**What you are asked to do**
Write the records below out again word for word, with the pictures removed.

**Record excerpts**
=====

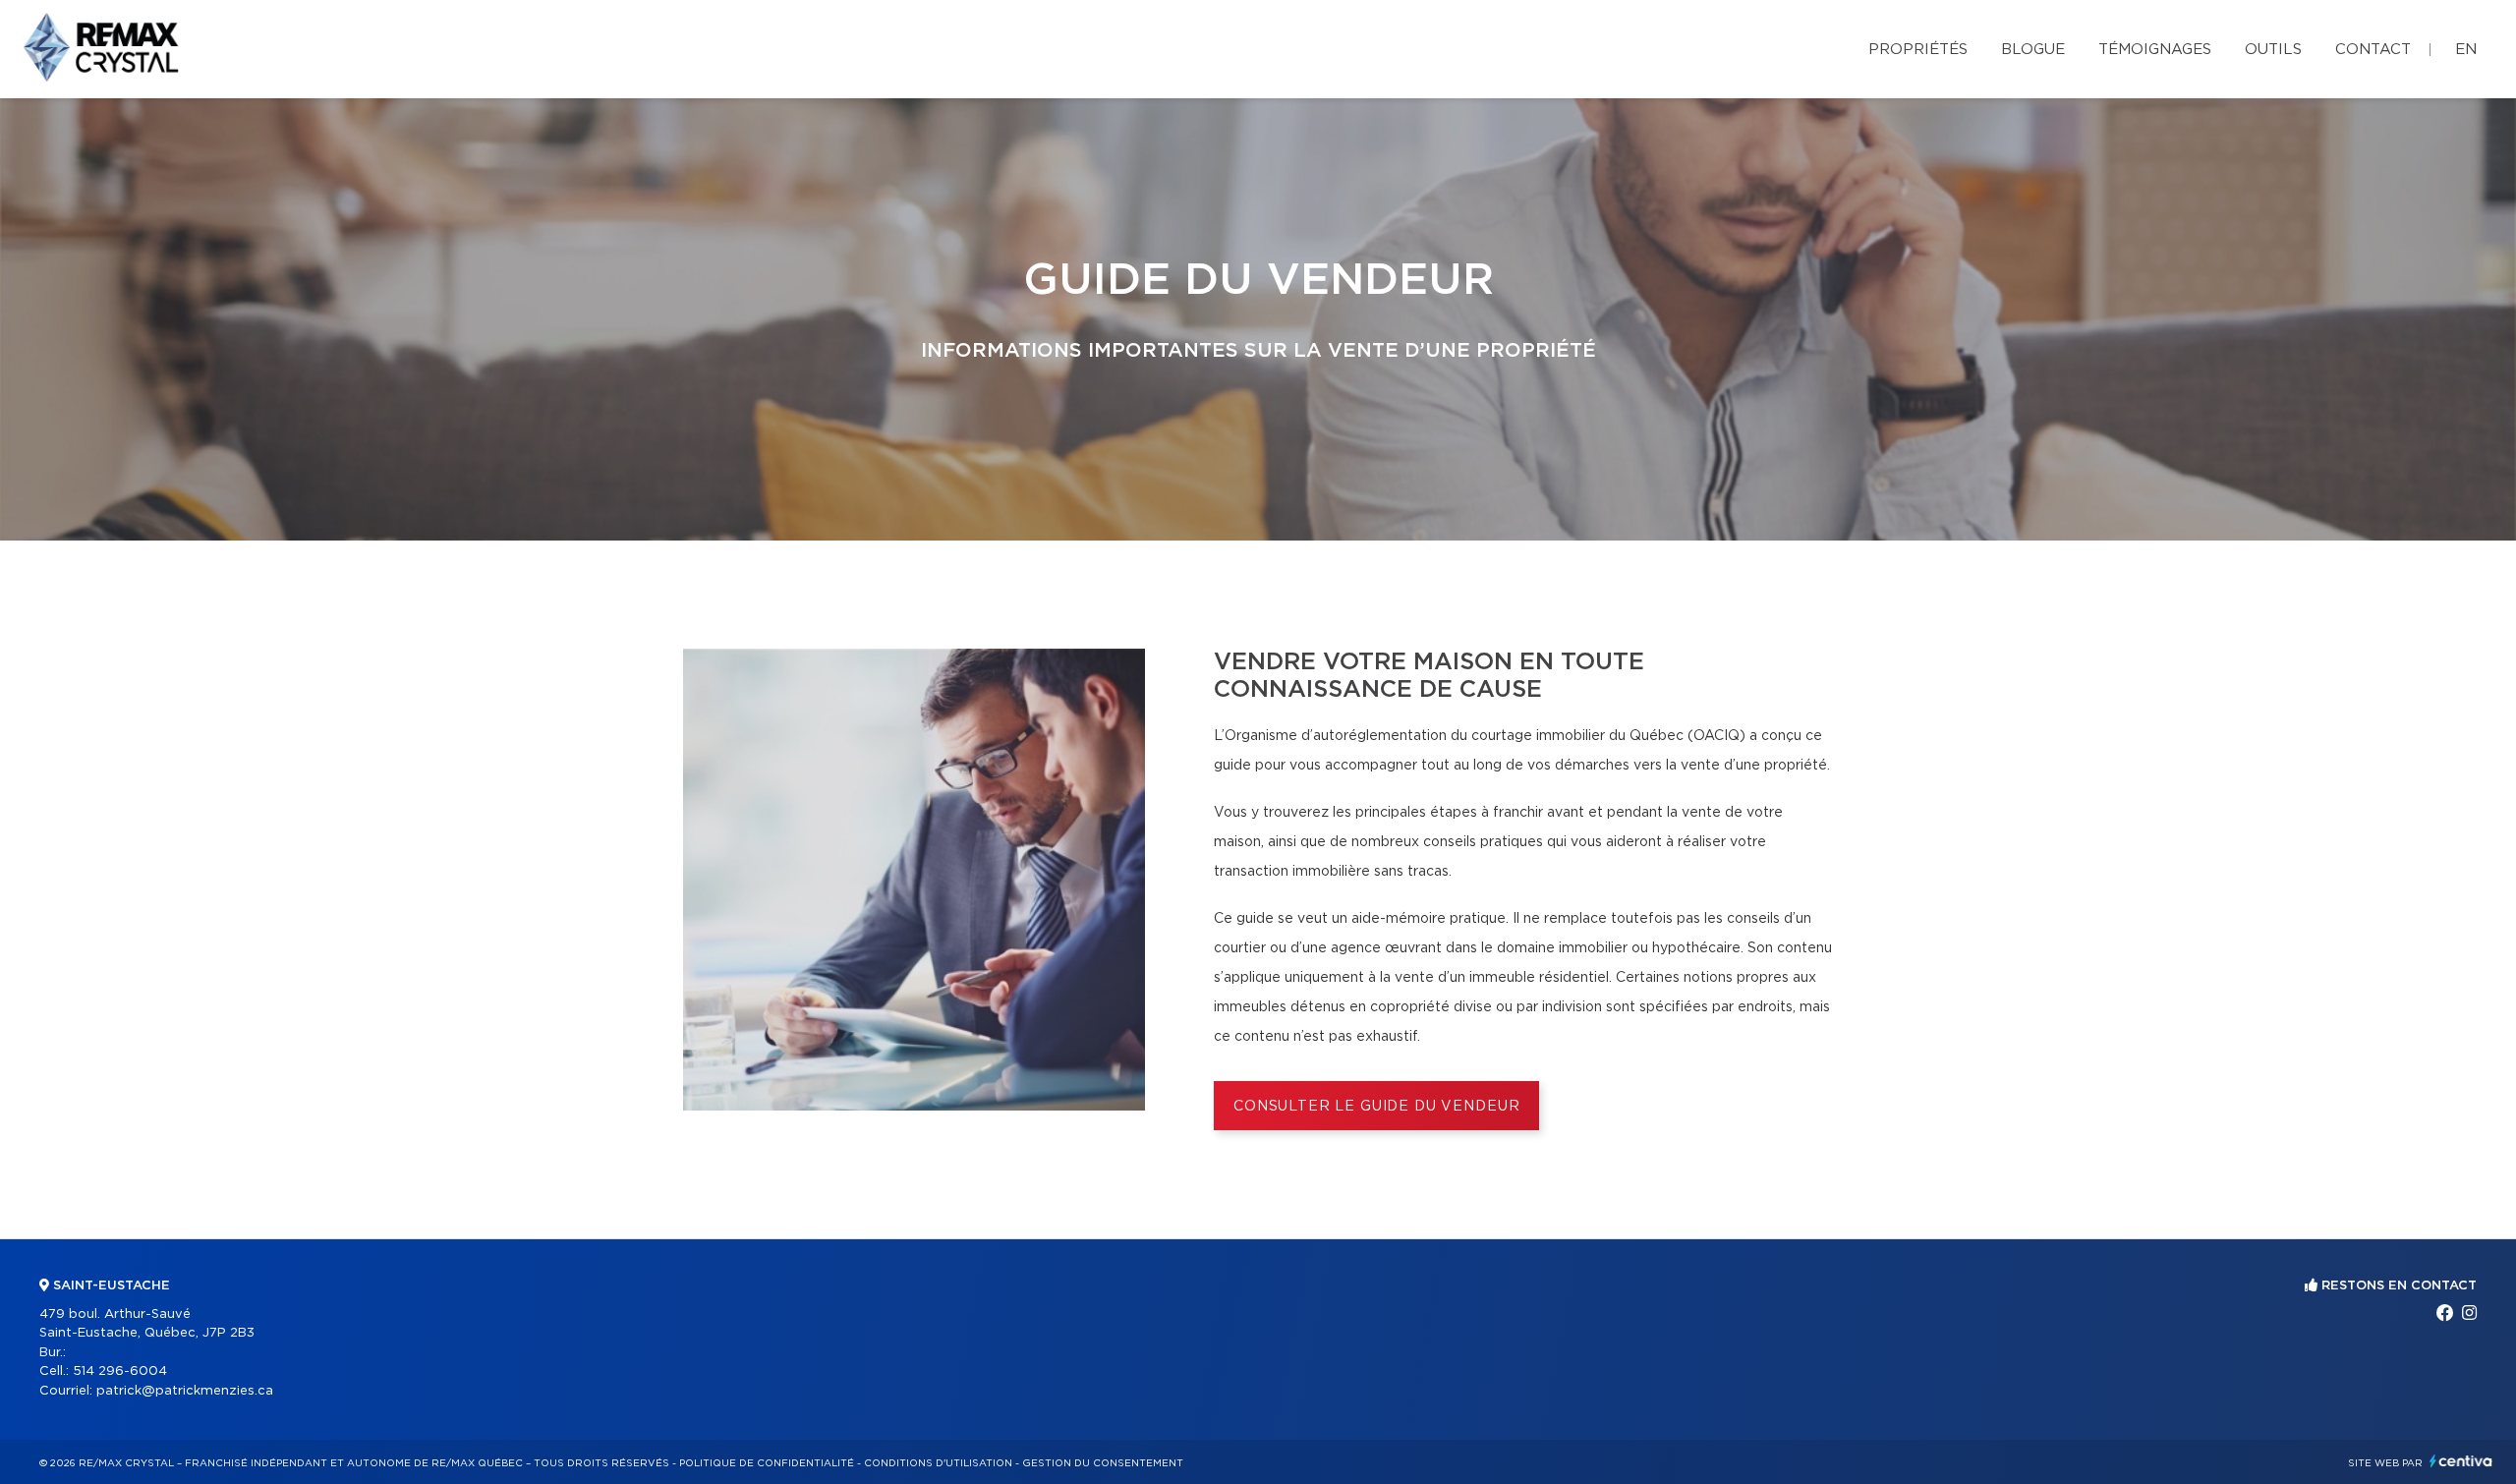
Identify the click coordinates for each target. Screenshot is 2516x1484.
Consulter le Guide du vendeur (1376, 1106)
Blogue (2033, 49)
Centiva (2461, 1461)
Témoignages (2154, 49)
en (2466, 49)
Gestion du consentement (1102, 1463)
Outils (2273, 49)
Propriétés (1918, 49)
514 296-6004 (120, 1371)
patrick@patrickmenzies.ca (184, 1391)
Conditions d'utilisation (938, 1463)
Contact (2373, 49)
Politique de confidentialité (766, 1463)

=====

**Exercise output**
Identify the click coordinates for each target. Screenshot is 2516x1484.
Consulter le Guide du vendeur (1376, 1106)
Blogue (2033, 49)
Centiva (2461, 1461)
Témoignages (2154, 49)
en (2466, 49)
Gestion du consentement (1102, 1463)
Outils (2273, 49)
Propriétés (1918, 49)
514 296-6004 (120, 1371)
patrick@patrickmenzies.ca (184, 1391)
Conditions d'utilisation (938, 1463)
Contact (2373, 49)
Politique de confidentialité (766, 1463)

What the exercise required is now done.